**What you need to do:** Output every line of the entries from the line containing "640x480 pixels. Task: Click" through the last, exactly, with no other content.

——————

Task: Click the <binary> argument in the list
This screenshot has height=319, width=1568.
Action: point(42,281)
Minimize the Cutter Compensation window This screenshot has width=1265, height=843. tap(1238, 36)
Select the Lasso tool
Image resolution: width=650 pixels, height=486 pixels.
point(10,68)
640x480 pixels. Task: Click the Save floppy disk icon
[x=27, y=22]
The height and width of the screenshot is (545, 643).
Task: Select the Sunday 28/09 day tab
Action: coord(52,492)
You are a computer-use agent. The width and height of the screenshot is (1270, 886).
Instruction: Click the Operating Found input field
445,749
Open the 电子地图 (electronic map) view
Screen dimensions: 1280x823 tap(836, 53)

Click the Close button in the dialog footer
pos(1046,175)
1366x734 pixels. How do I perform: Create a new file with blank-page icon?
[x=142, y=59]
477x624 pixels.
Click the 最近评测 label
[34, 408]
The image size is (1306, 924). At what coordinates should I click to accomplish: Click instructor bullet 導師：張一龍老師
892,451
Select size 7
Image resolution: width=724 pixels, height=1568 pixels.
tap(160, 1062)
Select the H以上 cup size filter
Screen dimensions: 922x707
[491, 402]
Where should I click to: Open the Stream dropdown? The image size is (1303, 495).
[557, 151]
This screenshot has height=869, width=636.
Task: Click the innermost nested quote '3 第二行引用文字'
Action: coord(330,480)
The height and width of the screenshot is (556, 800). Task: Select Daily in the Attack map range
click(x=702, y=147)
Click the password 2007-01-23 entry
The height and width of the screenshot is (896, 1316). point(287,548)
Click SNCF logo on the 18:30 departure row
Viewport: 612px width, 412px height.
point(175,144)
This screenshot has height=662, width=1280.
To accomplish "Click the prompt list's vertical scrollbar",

——————

**Your response:**
640x480 pixels. Task: Click the Save floppy disk icon
[x=27, y=22]
The height and width of the screenshot is (545, 643).
Task: Select the Sunday 28/09 day tab
Action: coord(52,492)
You are a computer-use agent. The width and height of the screenshot is (1270, 886).
Instruction: Click the Operating Found input field
445,749
Open the 电子地图 (electronic map) view
Screen dimensions: 1280x823 tap(836, 53)

Click the Close button in the dialog footer
pos(1046,175)
1366x734 pixels. How do I perform: Create a new file with blank-page icon?
[x=142, y=59]
477x624 pixels.
Click the 最近评测 label
[34, 408]
The image size is (1306, 924). At what coordinates should I click to accomplish: Click instructor bullet 導師：張一龍老師
892,451
Select size 7
Image resolution: width=724 pixels, height=1568 pixels.
tap(160, 1062)
Select the H以上 cup size filter
Screen dimensions: 922x707
[491, 402]
Where should I click to: Open the Stream dropdown? The image size is (1303, 495).
[557, 151]
This screenshot has height=869, width=636.
Task: Click the innermost nested quote '3 第二行引用文字'
Action: coord(330,480)
The height and width of the screenshot is (556, 800). Task: Select Daily in the Attack map range
click(x=702, y=147)
Click the password 2007-01-23 entry
The height and width of the screenshot is (896, 1316). point(287,548)
Click SNCF logo on the 18:30 departure row
Viewport: 612px width, 412px height.
point(175,144)
This screenshot has height=662, width=1280.
To accomplish "Click the prompt list's vertical scrollbar",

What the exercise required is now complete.